De criticus mag hierin trouwens ethische overwegingen niet negeren. Hij kan een standpunt daarover beter formuleren dan de rechter of het grote publiek die minder van de context en de traditie kennen waartoe het schandaalwekkende kunstwerk behoort. Bij de beoordeling in hoeverre de foto’s van Kiki Lamers kinderporno zijn hoort de opvatting van een gezaghebbend criticus als Anna Tilroe (die in deze krant over de kwestie schreef) een grote rol te spelen. Geen beslissende rol: de criticus is nooit degene die waar dan ook over beslist. De criticus is degene die het gesprek over een kunstwerk opent en zo nodig gaande houdt. Niet meer, en niet minder.
Kritiek houdt zich echter te vaak op de vlakte vanuit het oude idee van een volstrekt autonome kunst, of verschuilt zich vanuit een recenter idee achter pluralisme en postmoderne clichés, waarmee waardeoordelen kunnen worden ontlopen. Dat is eigenlijk het meest bedenkelijke aan de kwestie Hera.

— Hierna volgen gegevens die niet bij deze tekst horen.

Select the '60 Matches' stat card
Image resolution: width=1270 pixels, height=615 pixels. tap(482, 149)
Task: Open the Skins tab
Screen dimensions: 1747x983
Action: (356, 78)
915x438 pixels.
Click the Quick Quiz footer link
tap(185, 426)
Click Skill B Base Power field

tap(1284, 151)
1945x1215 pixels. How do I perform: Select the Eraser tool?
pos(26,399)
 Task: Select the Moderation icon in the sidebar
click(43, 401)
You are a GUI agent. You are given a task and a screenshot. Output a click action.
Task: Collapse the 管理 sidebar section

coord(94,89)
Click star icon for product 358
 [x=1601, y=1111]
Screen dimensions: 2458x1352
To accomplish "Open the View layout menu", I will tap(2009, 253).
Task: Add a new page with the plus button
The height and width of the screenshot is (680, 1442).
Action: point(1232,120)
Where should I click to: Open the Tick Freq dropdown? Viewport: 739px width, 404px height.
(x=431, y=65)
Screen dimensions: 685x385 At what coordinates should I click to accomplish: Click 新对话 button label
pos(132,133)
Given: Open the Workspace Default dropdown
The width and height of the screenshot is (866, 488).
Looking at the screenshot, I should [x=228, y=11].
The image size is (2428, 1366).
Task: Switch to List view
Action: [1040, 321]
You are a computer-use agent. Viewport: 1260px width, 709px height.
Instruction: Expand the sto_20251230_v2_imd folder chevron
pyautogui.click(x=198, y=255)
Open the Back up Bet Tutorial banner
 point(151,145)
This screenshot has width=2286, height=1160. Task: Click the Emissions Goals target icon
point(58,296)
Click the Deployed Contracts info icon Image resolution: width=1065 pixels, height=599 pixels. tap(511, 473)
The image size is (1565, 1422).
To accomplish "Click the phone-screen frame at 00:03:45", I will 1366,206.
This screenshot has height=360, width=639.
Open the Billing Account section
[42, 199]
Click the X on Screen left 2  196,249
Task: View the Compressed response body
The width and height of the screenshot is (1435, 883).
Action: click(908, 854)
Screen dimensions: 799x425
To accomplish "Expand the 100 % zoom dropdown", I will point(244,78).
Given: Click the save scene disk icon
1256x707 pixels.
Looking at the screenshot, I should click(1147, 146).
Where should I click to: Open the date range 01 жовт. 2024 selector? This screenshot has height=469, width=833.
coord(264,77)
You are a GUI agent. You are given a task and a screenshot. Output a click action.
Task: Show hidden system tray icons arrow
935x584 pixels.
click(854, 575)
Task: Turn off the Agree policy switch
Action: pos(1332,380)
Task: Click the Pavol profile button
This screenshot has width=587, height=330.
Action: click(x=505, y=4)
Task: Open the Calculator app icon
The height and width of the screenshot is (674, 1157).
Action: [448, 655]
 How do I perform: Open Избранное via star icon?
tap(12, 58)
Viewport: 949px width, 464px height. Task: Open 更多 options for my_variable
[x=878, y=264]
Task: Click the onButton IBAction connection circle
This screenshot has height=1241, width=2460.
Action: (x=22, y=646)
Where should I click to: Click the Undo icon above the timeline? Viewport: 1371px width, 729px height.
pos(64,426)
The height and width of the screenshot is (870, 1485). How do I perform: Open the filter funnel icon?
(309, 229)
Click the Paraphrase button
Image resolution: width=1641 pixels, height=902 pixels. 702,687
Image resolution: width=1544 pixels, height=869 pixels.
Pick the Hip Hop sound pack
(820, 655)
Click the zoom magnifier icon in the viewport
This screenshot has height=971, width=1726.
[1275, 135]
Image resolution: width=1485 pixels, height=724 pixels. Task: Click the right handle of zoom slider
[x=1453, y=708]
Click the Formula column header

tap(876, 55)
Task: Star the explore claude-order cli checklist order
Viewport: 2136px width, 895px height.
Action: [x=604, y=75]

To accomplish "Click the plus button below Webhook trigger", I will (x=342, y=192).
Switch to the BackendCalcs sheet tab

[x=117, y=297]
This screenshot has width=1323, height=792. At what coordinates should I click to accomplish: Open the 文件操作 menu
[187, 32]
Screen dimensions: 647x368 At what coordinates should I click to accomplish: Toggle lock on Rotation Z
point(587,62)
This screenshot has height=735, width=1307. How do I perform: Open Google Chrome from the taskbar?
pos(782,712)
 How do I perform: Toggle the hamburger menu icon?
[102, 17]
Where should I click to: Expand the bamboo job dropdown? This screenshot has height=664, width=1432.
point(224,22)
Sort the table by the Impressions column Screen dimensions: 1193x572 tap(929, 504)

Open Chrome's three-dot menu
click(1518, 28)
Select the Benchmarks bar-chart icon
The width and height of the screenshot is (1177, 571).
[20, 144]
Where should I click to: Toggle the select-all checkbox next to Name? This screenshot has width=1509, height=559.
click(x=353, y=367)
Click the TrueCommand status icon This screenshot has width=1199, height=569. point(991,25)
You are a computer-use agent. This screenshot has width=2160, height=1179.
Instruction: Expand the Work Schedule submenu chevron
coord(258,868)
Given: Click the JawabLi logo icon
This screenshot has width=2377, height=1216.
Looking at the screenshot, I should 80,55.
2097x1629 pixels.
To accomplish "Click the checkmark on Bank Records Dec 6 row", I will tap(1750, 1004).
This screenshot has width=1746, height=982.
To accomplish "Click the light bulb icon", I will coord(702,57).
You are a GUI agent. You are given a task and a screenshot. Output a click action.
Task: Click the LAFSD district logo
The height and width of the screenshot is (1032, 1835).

Pas tweeënhalve week na de rel van de geweigerde foto’s verschenen de eerste kritieken bij haar werk, naar aanleiding van de tentoonstelling waarop zij ontbreekt. Terwijl dit werk gewoon op haar website te zien was en de vraag cruciaal was, of Van Krimpen gelijk had.
Moreel gezien kan alles in de kunst, want kunst is nooit ondubbelzinnig. Nooit is het louter wat het is, nooit staat er wat er staat. Kunst is daarmee nog niet moreel neutraal. Er is kunst waaruit een sympathiekere of meer geëngageerde invalshoek spreekt dan uit andere kunst, of onbehagen, onthullende bitterheid of juist levensplezier. Dat heeft alles te maken met opvattingen over goed en kwaad en rechtvaardigheid. Toch heeft Oscar Wilde via een omweg uiteindelijk gelijk. Strikt genomen bestaat er geen moreel verwerpelijke kunst, want zulke kunst is geen kunst en slechts de drager van een boodschap, pornografie, amusement of een te simpele provocatie. De vraag bij het werk van Sooreh Hera had van meet af moeten zijn, of het als kunst de moeite waard was. Alleen waren de media niet in haar foto’s geïnteresseerd, maar in de rel.
Dit artikel is gebaseerd op de lezing die Maarten Doorman vanmiddag hield bij het afscheid van Peter Fransman als directeur van de Academie Beeldende Kunst in Maastricht en op een opstel uit zijn dit voorjaar verschenen essaybundel Paralipomena.